I think that there are three issues here.
1: In "Pendragon", you are the kind of character who sometimes gets sent on missions whether you like it or not. If there is a war and your lord says "go and fight in the war", you go and fight in the war. No "wandering about the universe in my tramp freighter looking for adventures."
2: "Pendragon" is about living through the story of King Arthur. It's predestined that certain things happen at certain times -- Uthur dies, the country degenerates into anarchy, Arthur arrives, the quest for the Grail happens, everything falls apart. The point of the game is that you live through these big events. That's what makes "Pendragon" "Pendragon", much more than the rules set.

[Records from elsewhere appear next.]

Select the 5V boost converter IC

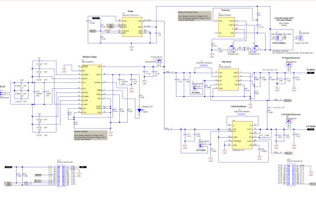pos(228,80)
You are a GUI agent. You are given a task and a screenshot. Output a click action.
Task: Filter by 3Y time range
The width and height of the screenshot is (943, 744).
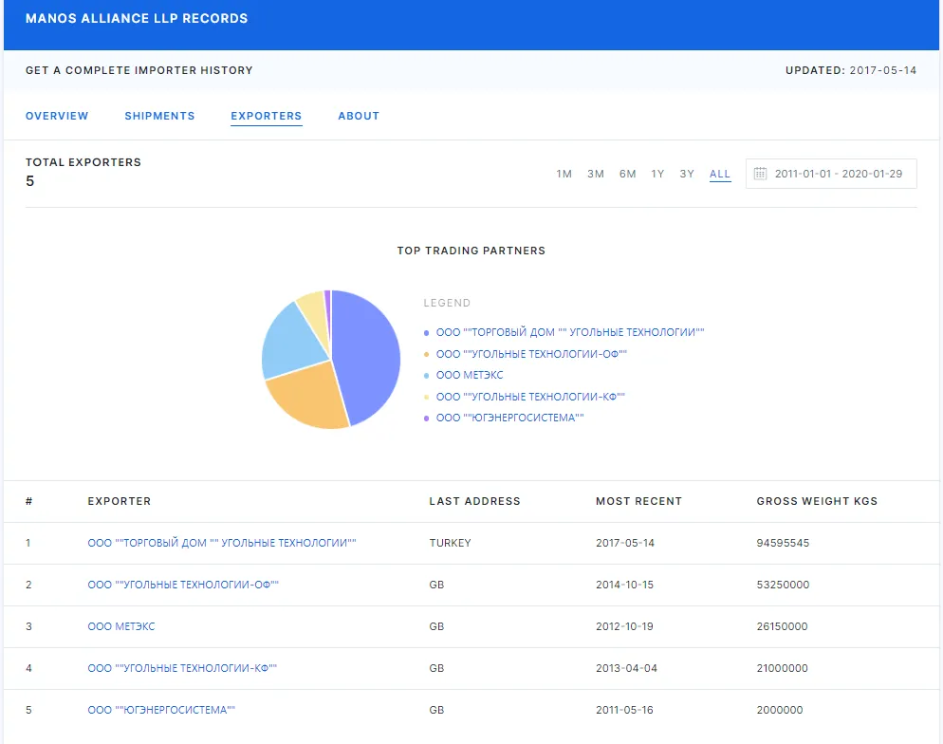tap(687, 174)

3: In the "Great" campaign, much more, I think, than in "Boy King", Greg scripts certain specific events for the players to participate in. I am a player, so I haven't read the book, but it appears that "the player characters" will always be witnesses to big events and often have a minor but significant role in them: I assume that the idea is that you have a chance to become more and more important as the campaign progresses. I believe that the current incarnation of "Hero Wars" for Glorantha is written like that as well: one of the player characters might end up becoming the Legendary Prince Dude who saves Dragon Pass. This is all bound up with Greg's ideas about "heroquesting": that you can "participate" in mythology, and influence it in some way.
I must say that I'm not over-enthusiastic about the way in which the "Great Campaign" seems to be scripted so that player characters participate in particular events in pre-ordained ways. I think the backstory about Arthurian history is more or less essential to run the game, but I don't necessarily think that its imperative that in 425 all the player characters have to bring Uthur his breakfast, or whatever.